SUPPLIED TEXT |
· · · · ·
The bizarre suicide of a Harvard chemist inspired a rethink of postgraduate support in the US. But where do UK universities stand on such issues? asks Chris Bunting.

He was as meticulous in death as he had been in life. Jason Altom, a star doctoral student in one of the most famous chemistry labs in the world, closed himself in his bedroom, drank a bitter, burning cup of cyanide taken from the laboratories in which he had spent much of the past five years and lay down on his bed. He carefully placed a note on himself that read as if it had been written by his department's health and safety officer: "Do Not Resuscitate. Danger: Potassium Cyanide."

Altom's death, on a hot sticky day at Harvard University in August 1998, was not remarkable because it was a suicide. Altom's research adviser, the Nobel laureate Elias J. Corey, had seen three of his postgraduate students kill themselves since 1987. It is remembered because of the extraordinary letter that accompanied the health and safety note. In the words of an editorial in the Harvard Crimson , the university newspaper that published the letter a month after Altom's death, it was the first time a suicide note had taken the form of a policy memo.

"This event could have been avoided," it began. "Professors here have too much power over the lives of their grad students." He proposed the creation of a three-member faculty committee to monitor every postgraduate's progress and "provide protection for graduate students from abusive research advisers. If I had such a committee now, I know things would be different."

Some believe the note was misleading, saying Altom was actually killed by his own struggle with the incredibly complex Haplophytine molecule. A sudden realisation that he was failing to synthesise the entire molecule and a fear of being seen as a failure by his idol Corey pushed him into suicide and explained the anger of the note, according to many in his lab, rather than a particularly "abusive" relationship.

But whatever motivated it, the note caused a media storm and has helped inspire a fundamental rethink of postgraduate programmes in many universities across the US. In Harvard's chemistry department, the three-member committee suggested by Altom has been adopted (a similar proposal had been ignored by the faculty three years before his death), as well as a raft of reforms to try to relieve the pressure on postgraduates. PhDs are now offered lectures in alternative careers outside academia, free access to a psychiatrist and improved social facilities to try to prevent students becoming isolated.

Unfortunately, little has been heard of Altom's death on this side of the Atlantic. Sophie Corlett, policy director at mental-health charity Mind, believes that, although some excellent work is under way in individual universities, little has been done on a national level in the UK to research or address the peculiar psychological strains of postgraduate work.

Mark Phippen, head of Cambridge University's counselling service, says postgraduates account for a disproportionately large share of his department's workload. "People expect them to be 'mature', to be 'grown up'. They are often not given the kind of provision that an undergraduate would receive. Inductions onto courses, especially masters courses when there is not much time, may not be enough," Phippen says. "Quite a lot of postgraduates find the transition between undergraduate and postgraduate level quite difficult. The nature of the work is fundamentally different and sometimes little direction is given. On top of that, people may be moving town or country. They can become quite disoriented."

Deeper into the postgraduate experience, Phippen says, it is important to recognise its variation. He draws a broad distinction between arts and science postgraduates. Arts PhDs can find themselves working alone, with little social contact beyond their supervisor and with little to structure their days other than through self-discipline.
· · · · ·
CHALLENGE 1 | Can you retype the article on postgraduate support between "Deeper into the" and "than through self-discipline.", inclusive?

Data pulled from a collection
· · · · ·
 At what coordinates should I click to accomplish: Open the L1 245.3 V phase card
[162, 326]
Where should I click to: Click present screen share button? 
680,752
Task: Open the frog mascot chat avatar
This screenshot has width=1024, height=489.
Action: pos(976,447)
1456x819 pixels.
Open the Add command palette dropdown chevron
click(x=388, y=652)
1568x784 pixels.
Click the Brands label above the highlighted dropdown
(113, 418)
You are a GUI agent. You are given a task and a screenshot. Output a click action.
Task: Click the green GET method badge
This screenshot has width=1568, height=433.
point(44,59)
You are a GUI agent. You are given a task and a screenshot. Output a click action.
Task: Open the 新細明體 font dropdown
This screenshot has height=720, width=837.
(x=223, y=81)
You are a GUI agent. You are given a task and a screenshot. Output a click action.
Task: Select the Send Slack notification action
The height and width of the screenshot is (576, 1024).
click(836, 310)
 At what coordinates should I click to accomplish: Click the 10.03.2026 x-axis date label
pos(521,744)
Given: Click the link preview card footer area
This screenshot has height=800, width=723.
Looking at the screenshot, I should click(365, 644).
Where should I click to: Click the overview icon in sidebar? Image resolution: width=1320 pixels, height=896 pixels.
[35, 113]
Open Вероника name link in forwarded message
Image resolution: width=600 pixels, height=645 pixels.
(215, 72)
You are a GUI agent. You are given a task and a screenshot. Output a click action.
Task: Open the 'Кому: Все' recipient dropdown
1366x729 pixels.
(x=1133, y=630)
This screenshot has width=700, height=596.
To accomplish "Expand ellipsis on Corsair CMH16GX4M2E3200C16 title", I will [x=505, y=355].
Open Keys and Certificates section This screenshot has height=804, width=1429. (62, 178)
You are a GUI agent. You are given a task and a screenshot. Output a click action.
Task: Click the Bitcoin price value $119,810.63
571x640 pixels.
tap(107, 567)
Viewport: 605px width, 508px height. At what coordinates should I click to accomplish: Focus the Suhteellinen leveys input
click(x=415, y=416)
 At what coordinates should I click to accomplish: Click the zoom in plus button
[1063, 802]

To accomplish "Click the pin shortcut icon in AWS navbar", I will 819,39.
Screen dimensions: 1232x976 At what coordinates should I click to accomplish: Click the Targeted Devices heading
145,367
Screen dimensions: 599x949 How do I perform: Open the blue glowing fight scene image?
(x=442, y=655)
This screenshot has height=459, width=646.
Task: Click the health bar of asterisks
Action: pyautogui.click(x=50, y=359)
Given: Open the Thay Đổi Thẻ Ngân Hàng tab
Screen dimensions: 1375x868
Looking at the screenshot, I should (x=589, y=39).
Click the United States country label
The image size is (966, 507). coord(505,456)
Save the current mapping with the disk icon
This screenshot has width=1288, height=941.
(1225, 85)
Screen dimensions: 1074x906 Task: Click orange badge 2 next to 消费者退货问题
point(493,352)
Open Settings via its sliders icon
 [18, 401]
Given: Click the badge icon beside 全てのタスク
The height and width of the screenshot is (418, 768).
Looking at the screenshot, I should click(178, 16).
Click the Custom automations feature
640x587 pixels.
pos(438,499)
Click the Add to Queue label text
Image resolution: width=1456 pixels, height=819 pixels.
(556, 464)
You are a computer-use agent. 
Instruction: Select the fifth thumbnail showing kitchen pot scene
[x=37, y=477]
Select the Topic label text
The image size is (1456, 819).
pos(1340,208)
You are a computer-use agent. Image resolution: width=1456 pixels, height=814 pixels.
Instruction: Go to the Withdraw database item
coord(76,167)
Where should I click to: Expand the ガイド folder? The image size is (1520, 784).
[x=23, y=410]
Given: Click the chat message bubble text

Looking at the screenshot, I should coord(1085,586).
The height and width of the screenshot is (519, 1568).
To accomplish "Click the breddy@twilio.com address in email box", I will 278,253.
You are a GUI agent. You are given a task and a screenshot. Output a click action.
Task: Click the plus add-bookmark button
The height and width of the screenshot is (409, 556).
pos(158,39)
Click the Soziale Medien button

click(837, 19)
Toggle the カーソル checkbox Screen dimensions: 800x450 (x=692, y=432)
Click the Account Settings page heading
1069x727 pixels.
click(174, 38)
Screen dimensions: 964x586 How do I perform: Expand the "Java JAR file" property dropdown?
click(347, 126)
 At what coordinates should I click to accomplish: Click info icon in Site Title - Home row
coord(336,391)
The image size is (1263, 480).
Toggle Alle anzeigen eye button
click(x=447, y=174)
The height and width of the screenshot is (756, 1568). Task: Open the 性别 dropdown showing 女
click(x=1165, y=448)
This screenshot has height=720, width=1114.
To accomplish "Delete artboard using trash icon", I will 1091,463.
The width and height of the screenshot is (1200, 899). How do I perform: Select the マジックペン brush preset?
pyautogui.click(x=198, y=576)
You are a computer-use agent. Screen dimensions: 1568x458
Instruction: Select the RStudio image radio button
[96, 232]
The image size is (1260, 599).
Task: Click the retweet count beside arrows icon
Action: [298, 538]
· · · · ·
CHALLENGE 2 | Could you echo the lines in the entries between the line holding "Screen dimensions: 599x949" and the line holding "Action: pyautogui.click(x=50, y=359)", inclusive?

TASK OUTPUT 1 |
Deeper into the postgraduate experience, Phippen says, it is important to recognise its variation. He draws a broad distinction between arts and science postgraduates. Arts PhDs can find themselves working alone, with little social contact beyond their supervisor and with little to structure their days other than through self-discipline.

TASK OUTPUT 2 |
Screen dimensions: 599x949 How do I perform: Open the blue glowing fight scene image?
(x=442, y=655)
This screenshot has height=459, width=646.
Task: Click the health bar of asterisks
Action: pyautogui.click(x=50, y=359)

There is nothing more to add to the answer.